── ENTRIES SHOWN

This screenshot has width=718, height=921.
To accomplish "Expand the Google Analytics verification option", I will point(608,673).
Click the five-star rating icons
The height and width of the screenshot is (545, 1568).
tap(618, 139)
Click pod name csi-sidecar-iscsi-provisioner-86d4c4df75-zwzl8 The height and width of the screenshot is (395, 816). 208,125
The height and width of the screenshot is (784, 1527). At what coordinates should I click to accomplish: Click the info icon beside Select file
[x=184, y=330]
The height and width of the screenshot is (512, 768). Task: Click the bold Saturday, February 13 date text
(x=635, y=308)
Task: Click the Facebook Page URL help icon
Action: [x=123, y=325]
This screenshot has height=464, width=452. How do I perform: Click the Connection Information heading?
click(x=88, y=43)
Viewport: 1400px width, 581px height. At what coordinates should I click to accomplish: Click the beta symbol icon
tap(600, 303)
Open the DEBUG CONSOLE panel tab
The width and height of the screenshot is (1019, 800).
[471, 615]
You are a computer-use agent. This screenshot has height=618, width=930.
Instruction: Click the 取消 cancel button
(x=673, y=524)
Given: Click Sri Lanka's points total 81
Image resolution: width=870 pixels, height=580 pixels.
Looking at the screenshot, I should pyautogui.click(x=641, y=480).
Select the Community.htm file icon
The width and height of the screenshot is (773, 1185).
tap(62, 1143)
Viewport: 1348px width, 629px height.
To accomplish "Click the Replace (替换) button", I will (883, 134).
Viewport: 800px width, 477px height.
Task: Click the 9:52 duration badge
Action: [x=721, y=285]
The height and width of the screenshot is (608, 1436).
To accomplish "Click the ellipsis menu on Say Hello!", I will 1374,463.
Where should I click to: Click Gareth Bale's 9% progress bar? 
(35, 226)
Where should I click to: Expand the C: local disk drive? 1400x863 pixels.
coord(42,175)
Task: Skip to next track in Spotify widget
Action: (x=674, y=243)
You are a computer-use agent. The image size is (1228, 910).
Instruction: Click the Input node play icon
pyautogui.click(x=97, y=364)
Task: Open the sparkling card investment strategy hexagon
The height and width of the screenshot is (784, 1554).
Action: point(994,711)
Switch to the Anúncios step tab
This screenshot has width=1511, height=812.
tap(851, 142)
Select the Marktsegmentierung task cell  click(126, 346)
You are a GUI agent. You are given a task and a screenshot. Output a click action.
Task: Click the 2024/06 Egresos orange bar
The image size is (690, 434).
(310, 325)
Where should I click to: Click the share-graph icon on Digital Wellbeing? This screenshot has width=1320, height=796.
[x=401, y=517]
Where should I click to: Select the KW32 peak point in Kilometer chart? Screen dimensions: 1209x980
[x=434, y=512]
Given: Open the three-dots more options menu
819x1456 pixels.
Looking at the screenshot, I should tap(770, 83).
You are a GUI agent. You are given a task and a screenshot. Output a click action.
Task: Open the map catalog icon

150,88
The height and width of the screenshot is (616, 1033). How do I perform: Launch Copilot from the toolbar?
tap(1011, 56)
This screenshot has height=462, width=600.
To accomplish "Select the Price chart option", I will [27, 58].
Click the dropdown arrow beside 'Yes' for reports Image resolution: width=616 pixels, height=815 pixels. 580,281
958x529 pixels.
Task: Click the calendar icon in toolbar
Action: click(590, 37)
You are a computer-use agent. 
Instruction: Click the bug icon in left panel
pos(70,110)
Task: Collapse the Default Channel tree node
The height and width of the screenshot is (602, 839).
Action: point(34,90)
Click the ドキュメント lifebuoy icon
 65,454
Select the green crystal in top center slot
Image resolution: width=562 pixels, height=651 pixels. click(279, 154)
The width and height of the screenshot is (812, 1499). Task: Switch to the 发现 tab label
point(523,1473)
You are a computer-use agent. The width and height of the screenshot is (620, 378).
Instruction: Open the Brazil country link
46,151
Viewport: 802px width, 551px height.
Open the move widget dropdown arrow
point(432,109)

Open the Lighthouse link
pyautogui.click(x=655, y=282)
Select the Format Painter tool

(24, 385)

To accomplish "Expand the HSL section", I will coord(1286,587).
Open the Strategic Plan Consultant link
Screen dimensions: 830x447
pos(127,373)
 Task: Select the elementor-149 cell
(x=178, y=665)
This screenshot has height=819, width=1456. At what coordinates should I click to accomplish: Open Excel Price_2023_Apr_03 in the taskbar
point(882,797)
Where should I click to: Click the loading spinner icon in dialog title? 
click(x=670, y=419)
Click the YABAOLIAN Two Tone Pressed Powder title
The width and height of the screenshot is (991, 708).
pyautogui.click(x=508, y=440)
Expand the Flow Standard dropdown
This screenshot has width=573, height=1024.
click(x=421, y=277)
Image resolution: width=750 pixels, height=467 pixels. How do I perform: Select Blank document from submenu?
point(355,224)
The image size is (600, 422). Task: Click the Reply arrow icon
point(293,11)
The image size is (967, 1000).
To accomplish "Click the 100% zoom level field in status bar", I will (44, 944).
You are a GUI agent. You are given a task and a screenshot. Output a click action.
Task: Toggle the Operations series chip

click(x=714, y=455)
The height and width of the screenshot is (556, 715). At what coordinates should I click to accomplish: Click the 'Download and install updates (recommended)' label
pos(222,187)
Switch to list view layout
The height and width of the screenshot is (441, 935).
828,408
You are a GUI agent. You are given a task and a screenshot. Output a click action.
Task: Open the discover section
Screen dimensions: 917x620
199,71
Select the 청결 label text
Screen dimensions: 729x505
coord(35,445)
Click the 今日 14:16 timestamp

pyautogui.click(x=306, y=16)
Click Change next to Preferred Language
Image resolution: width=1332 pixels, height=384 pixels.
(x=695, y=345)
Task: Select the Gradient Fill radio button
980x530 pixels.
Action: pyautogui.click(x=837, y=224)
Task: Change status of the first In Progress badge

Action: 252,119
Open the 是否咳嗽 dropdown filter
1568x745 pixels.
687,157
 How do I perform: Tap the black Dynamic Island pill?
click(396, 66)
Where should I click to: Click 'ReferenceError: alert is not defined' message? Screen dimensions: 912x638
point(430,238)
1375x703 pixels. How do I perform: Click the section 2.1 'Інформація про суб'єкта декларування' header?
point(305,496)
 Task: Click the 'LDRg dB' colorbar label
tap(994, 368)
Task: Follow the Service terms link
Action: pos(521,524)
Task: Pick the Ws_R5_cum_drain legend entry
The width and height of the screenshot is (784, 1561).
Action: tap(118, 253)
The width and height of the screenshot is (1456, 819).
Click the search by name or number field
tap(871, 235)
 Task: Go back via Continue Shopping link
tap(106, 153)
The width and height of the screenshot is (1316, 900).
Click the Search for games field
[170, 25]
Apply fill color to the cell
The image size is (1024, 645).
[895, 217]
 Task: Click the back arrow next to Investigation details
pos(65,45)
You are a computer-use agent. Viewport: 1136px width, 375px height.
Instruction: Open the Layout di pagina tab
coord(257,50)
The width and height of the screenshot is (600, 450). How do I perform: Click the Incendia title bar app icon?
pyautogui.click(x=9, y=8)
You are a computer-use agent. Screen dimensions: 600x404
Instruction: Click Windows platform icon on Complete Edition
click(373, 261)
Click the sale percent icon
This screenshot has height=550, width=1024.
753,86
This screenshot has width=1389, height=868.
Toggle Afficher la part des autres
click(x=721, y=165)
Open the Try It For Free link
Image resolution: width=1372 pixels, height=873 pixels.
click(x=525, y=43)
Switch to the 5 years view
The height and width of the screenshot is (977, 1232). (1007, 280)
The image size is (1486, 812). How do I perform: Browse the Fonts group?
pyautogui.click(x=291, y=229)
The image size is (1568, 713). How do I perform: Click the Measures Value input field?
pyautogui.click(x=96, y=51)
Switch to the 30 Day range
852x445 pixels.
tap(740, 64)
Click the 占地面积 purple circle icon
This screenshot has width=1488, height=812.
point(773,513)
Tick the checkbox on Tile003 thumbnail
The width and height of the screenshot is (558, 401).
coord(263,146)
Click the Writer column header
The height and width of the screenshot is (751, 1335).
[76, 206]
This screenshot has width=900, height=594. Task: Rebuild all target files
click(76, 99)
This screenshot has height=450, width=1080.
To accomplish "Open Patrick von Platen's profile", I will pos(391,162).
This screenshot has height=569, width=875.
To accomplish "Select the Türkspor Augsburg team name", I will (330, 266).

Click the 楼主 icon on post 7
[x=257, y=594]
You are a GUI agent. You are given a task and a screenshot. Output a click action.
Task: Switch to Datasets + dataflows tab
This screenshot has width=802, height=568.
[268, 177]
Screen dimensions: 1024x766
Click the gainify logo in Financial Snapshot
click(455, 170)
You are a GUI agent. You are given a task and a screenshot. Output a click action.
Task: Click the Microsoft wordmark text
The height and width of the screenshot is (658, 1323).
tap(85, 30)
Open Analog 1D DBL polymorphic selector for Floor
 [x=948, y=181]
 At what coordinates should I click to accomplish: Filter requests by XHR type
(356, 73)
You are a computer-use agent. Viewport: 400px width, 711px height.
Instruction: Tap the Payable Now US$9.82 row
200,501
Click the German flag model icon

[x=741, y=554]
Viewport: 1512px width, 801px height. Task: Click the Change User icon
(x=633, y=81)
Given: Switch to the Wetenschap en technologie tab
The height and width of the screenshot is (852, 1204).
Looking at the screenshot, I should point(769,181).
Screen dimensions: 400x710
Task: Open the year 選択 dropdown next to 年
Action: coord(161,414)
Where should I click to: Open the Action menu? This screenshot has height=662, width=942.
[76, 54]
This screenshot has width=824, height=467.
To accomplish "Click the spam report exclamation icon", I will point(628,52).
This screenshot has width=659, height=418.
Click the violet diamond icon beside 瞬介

────

> **INSTRUCTIONS TO FOLLOW**
Beginning with the first line above, could you copy every line exactly, up to and including the one with "Given: Click Sri Lanka's points total 81"?

> **TASK SOLUTION**
This screenshot has width=718, height=921.
To accomplish "Expand the Google Analytics verification option", I will point(608,673).
Click the five-star rating icons
The height and width of the screenshot is (545, 1568).
tap(618, 139)
Click pod name csi-sidecar-iscsi-provisioner-86d4c4df75-zwzl8 The height and width of the screenshot is (395, 816). 208,125
The height and width of the screenshot is (784, 1527). At what coordinates should I click to accomplish: Click the info icon beside Select file
[x=184, y=330]
The height and width of the screenshot is (512, 768). Task: Click the bold Saturday, February 13 date text
(x=635, y=308)
Task: Click the Facebook Page URL help icon
Action: [x=123, y=325]
This screenshot has height=464, width=452. How do I perform: Click the Connection Information heading?
click(x=88, y=43)
Viewport: 1400px width, 581px height. At what coordinates should I click to accomplish: Click the beta symbol icon
tap(600, 303)
Open the DEBUG CONSOLE panel tab
The width and height of the screenshot is (1019, 800).
[471, 615]
You are a computer-use agent. This screenshot has height=618, width=930.
Instruction: Click the 取消 cancel button
(x=673, y=524)
Given: Click Sri Lanka's points total 81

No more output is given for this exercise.